We here describe a 10 year old girl who had short stature and ovarian dysplasia. She was found to have a de novo mosaic 45,X/46,X, + r (p22.32q21.1) by cytogenetic analysis. The observed deletion of p22.32p22.33 [4.8 Mb] and Xq21.1-Xq28 was approximately 75 Mb in size, and harbored 605 genes. We found several similar cases associated with our case where a ring chromosome has been described previously. For example, the cases Xpter-Xp22.12 [21 MB] and Xq21.33-Xq28 [62 Mb] had more severe symptoms than our case, and these case’s deletion fragment contained 789 genes compared to our case, which only contained 605 [6]. This difference in symptom severity could be explained by the amount of X deletion and the number of genes contained in the deleted region. It was also possible that the difference in severity between the cases was due to differences in the degree of mosaicism for two cell lines 45, X and 46, Xr (X) (70:30 in ou case compared to 50:50 in the more sever case). However, it is difficult to ascertain the impact of mosaicism on clinical phenotype as level of mosaicism has been reported to go down with age due to the unstable nature of r (X) chromosomes.
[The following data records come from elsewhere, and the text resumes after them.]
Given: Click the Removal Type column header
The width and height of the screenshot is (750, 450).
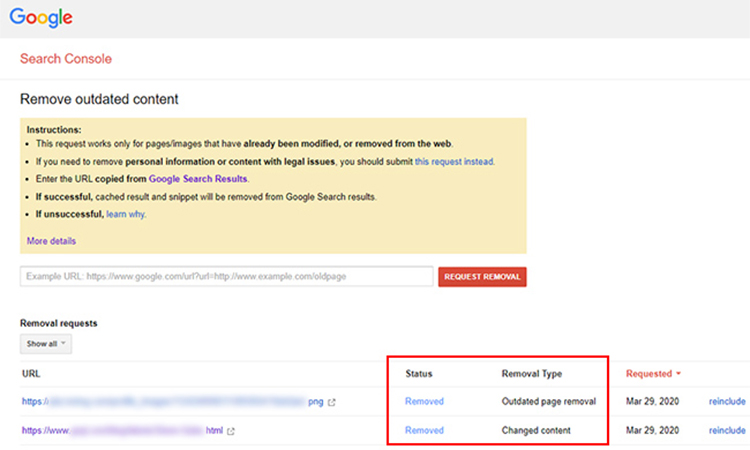Looking at the screenshot, I should [531, 374].
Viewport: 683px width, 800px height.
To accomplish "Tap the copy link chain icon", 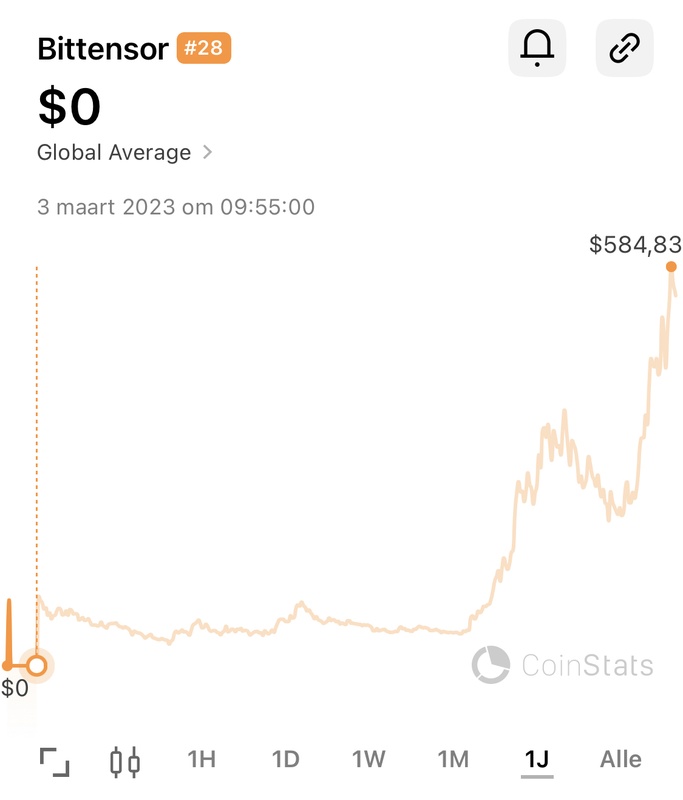I will point(624,48).
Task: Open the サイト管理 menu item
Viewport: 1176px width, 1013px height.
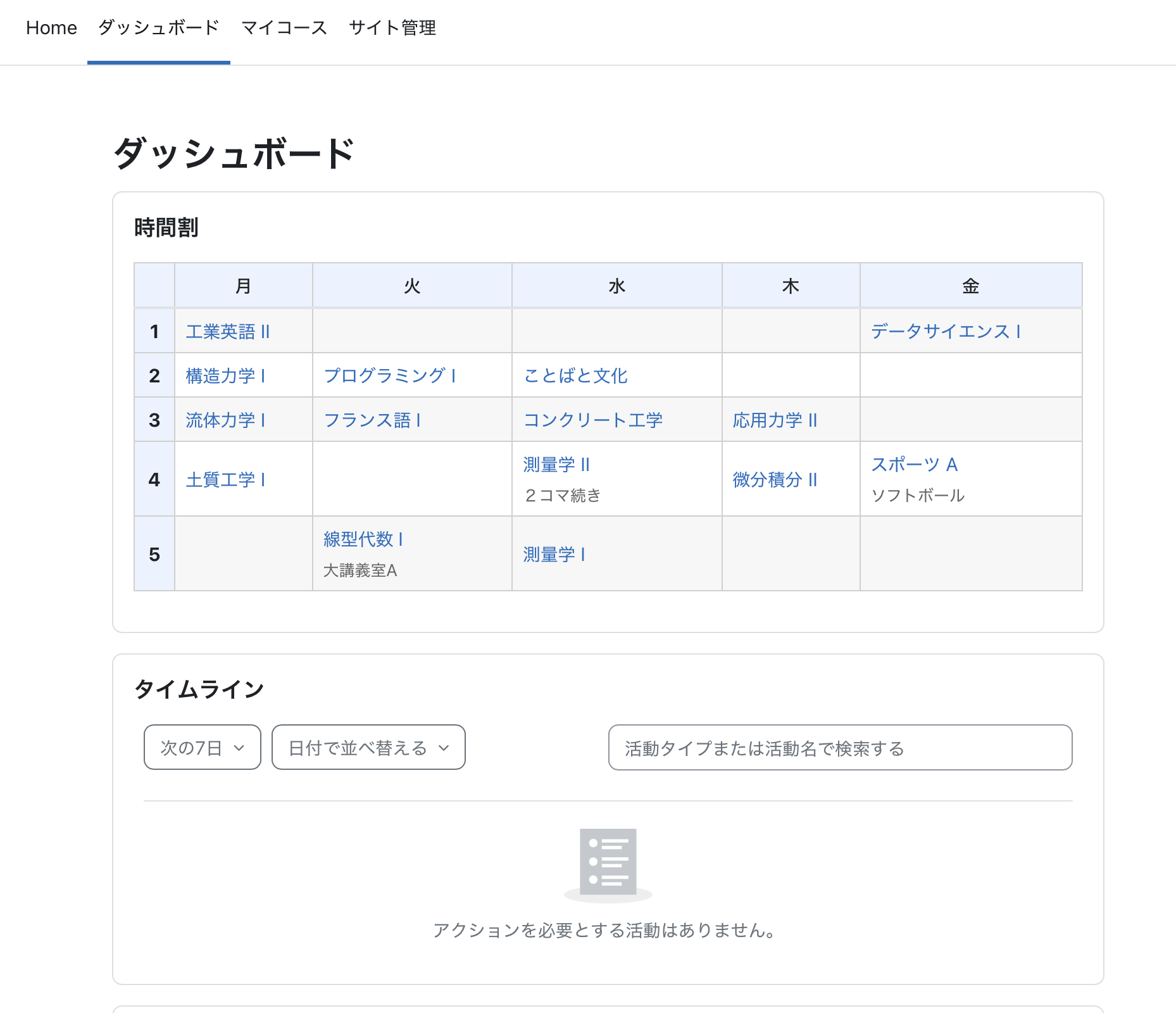Action: click(x=392, y=28)
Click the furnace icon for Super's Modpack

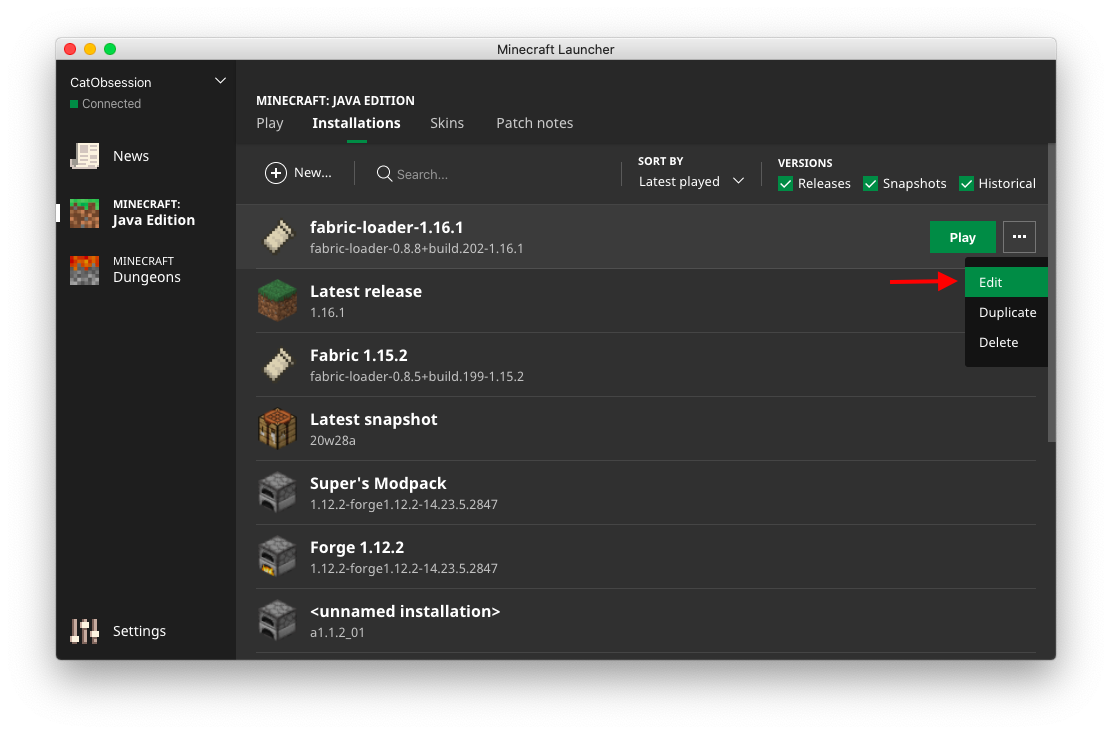click(x=277, y=493)
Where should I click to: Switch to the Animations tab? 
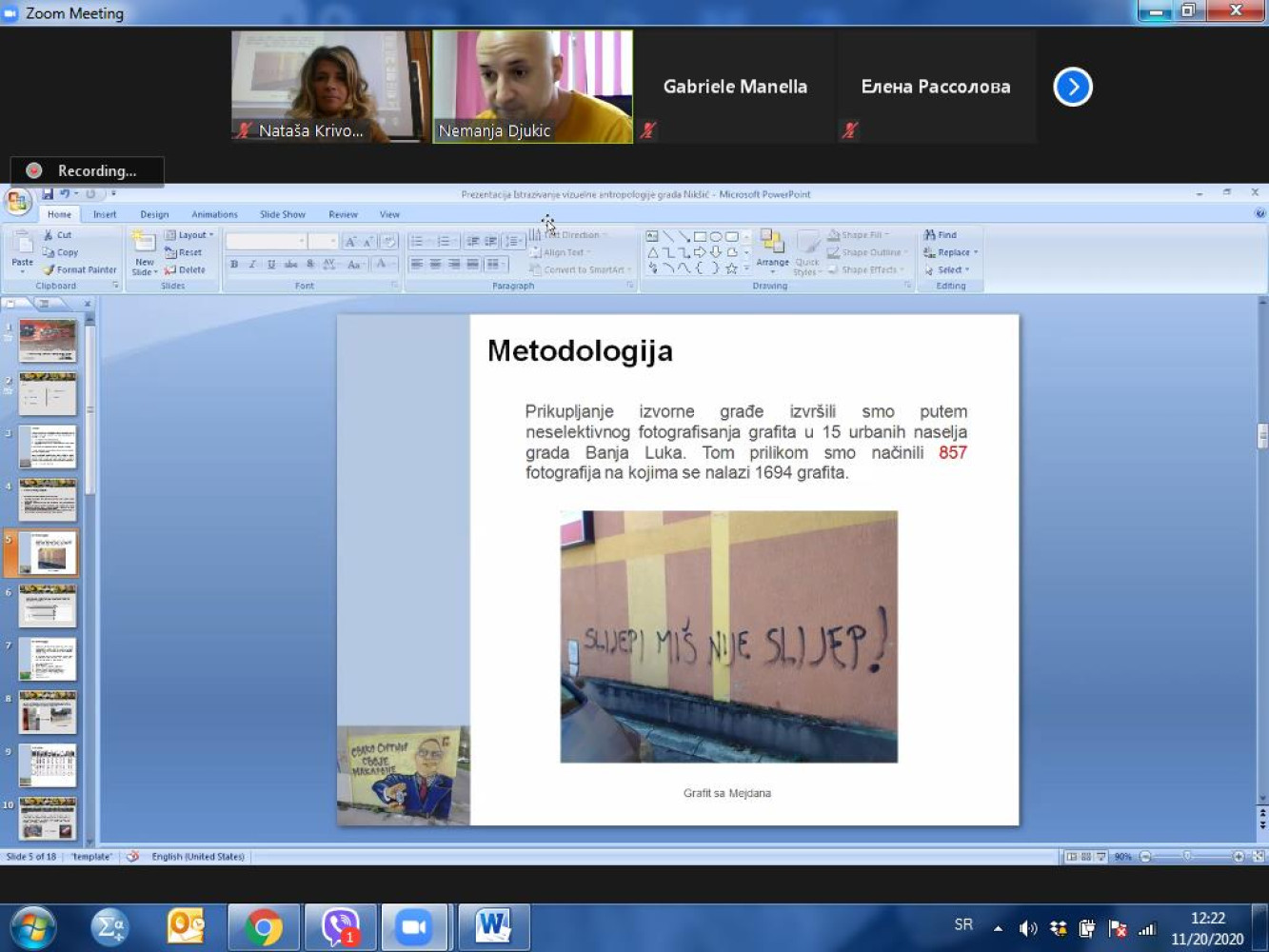pos(214,214)
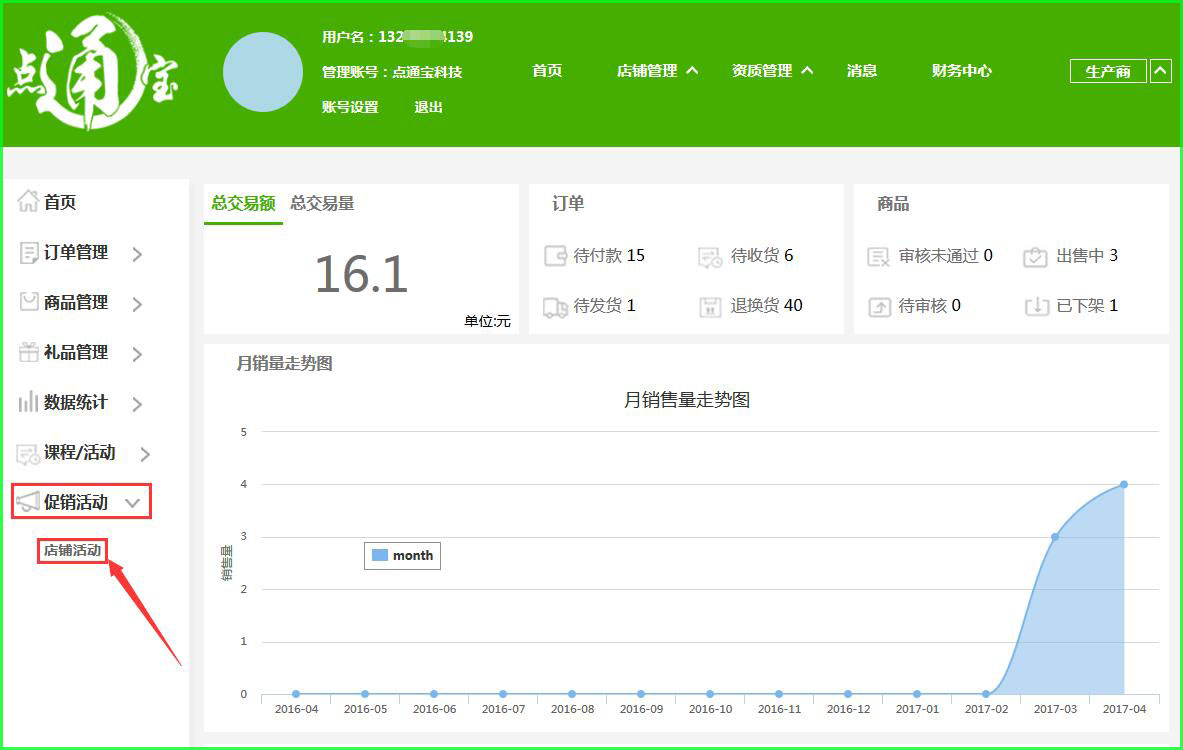
Task: Click the 促销活动 megaphone icon
Action: [28, 502]

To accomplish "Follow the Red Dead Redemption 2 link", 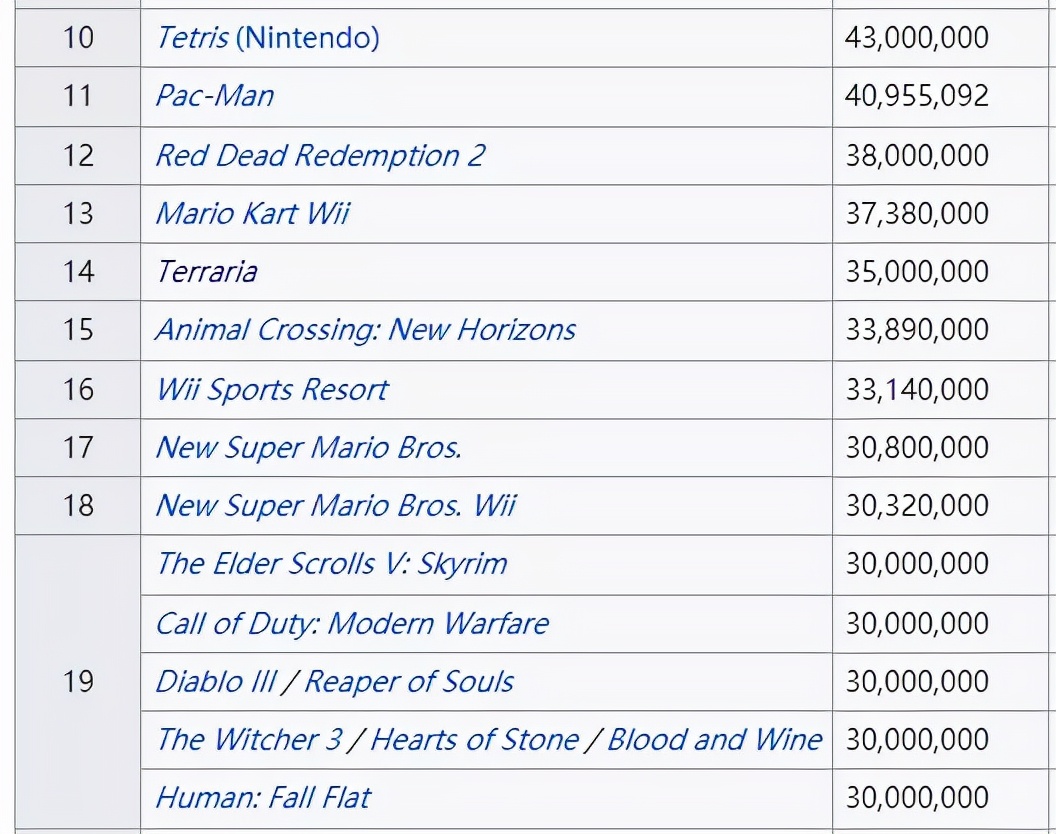I will click(x=319, y=155).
Furthermore, we compared Xp deletions and clinical presentations in our case to those of previously reported cases that showed no evidence of ovarian dysgenesis with an Xp terminal deletion, Here, we report a rare case of TS with an X ring mosaicism karyotype of 45,X and 46,X, r(X)(p22.32q21.1). This case had an atypical phenotype. For example, her intellectual development did not lag behind her peers, and the patient’s breast development was Tanner stage 2. Other symptoms are described in Table 1. A case similar to ours (Xpter-Xp22.12 and Xpter-Xp22.31, respectively) had been reported in (Xp22.33-Xp22.12) without any sign of ovarian dysgenesis [7,8,9]. Therefore, we considered ovarian dysgenesis in our case might have been due to Xq deletion rather than Xp deletion.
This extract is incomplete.